→ **Prompt**
Please answer these questions about the article on the lobster course below:
1. How many weeks long is the course?
2. On what day of the week are the sessions held?
3. Who will teach the class on the biology of lobsters?

→ **Text segment**
>>>>>

CALAIS — Haul the traps and get to the closest computer because class is in session. Washington County Community College is launching a first-of-its-kind course to give a top-to-bottom education on Maine’s famous red-claw crustacean.
The Business of Maine Lobster will be a 10-week course that will provide an overview of the lobster supply chain, showing participants everything needed to get the state’s most famous export from the seafloor to the restaurant plate.
The class is free, open to the public and can be taken for three college credits if desired.
“It could be earlier college folks, traditional lobstermen or sternmen,” said Denise Cilley, the entrepreneur program director at the Sunrise County Economic Council, which helped put on the class. “It could literally be anybody.”
The college and council have partnered on other job training programs. This program started to form after talking to players in the lobster industry.
Almost anyone who has been to a Maine coastline has seen the hauling of traps and knows how the literal act of lobstering is done, but there’s a lot more to the industry than that, said Annie Tselikis, executive director of the Maine Lobster Dealers’ Association.
“People think that the lobster industry is just lobstering,” she said. But to get a lobster from Stonington to Singapore takes people with various talents. “People don’t understand there are a lot of jobs and responsibility in handling that product in that supply chain.”
It requires wharf workers, truck drivers, logistic specialists, refrigeration specialists, plumbers, HVAC workers and marine biologists. Even the more run-of-the mill jobs that can be found in almost any corporate environment, such as human resources or accounting, can be essential to running a successful operation.
“We want people to understand that there are incredible options that aren’t on the water but still in the industry,” Tselikis said.
The class will be held on Thursdays over livestream starting April 22 and registration started last week (April 15). The sessions will be taped so people can catch up on their own time. Each weekly session will cover a different topic ranging from procurement and sales to logistics and transportation. Participants will be tasked to come up with solutions to some of the current challenges facing the industry.
Curt Brown, a lobsterman and marine biologist at Ready Seafood, one of the partners in the course, will be teaching a class on the biology of lobsters. Knowing the life cycle of the lobster can improve harvests, storage and shipping processes.
“There’s a real need, not just in the seafood industry but most industries, to develop a workforce,” Brown said.
The Business of Lobster course will help raise awareness about the opportunities in the industry and all the different jobs that are associated with it.
“What we found is there is a real need to demonstrate and show and teach what we do,” Brown said.
People have started enrolling and there has been a strong interest from people within the Department of Corrections population as a way to learn a new skill. Tselikis heard from a guidance counselor in South Portland that was sharing the course with her students.
Cilley said there isn’t a cap on enrollment.
The lobster business has been working so hard to maintain itself over the years, that professional development kind of fell by the wayside, organizers said. Getting a solid workforce now is as hard as ever with less seasonal visa workers.
Tselikis grew jealous of how other industries had programs to create a workforce pipeline and wondered why hers didn’t have one. This course could change that tide and help cut down on the amount of time employers are spending on on-the-job training.
Although the class is just starting, she was hopeful it could grow.
“It’s very exciting and we are looking at opportunities to sustain this long-term,” Tselikis said.

<<<<<

→ **Given entries**
>>>>>

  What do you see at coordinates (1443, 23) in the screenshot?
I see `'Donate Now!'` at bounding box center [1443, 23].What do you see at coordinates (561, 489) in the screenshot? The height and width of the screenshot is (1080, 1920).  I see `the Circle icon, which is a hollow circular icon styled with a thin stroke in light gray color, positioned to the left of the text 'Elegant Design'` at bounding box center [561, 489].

<<<<<
>>>>>

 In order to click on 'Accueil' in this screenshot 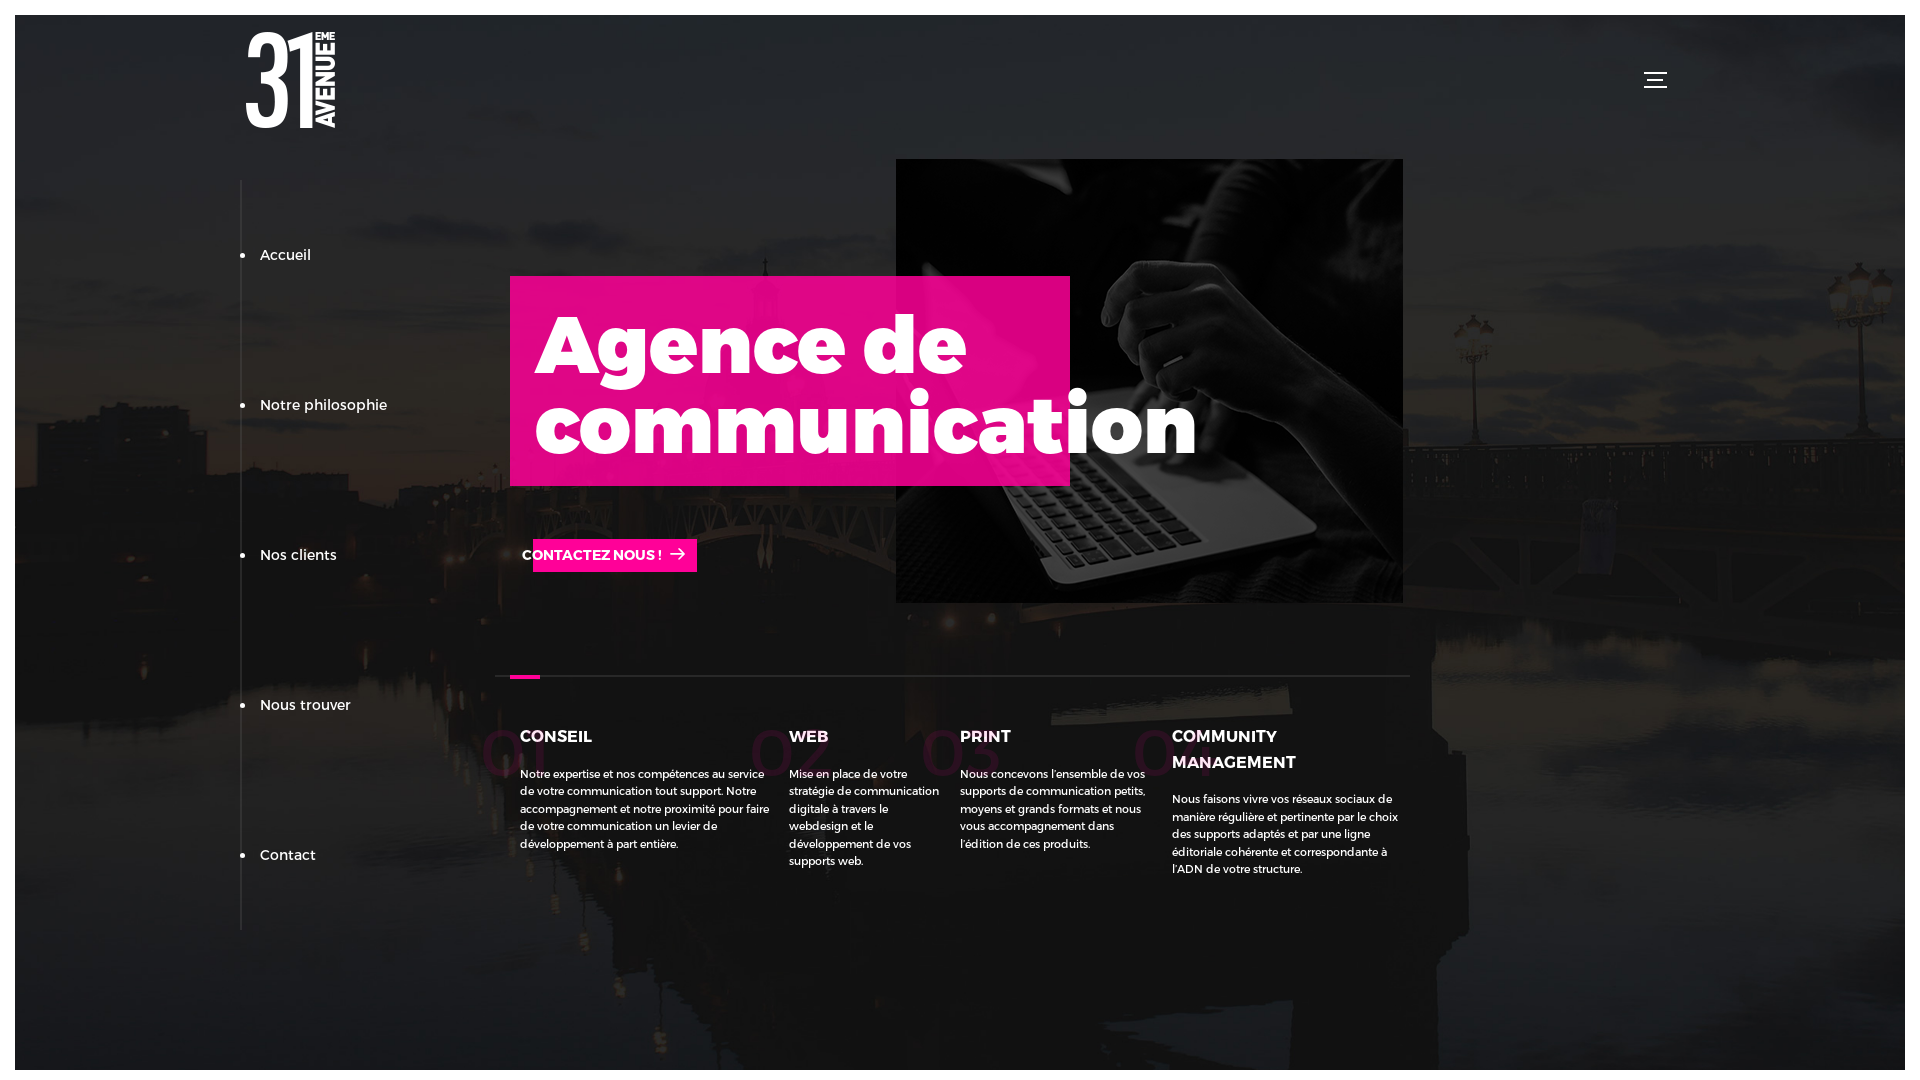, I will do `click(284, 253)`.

<<<<<

→ **Worked solution**
1. 10 weeks
2. Thursdays
3. Curt Brown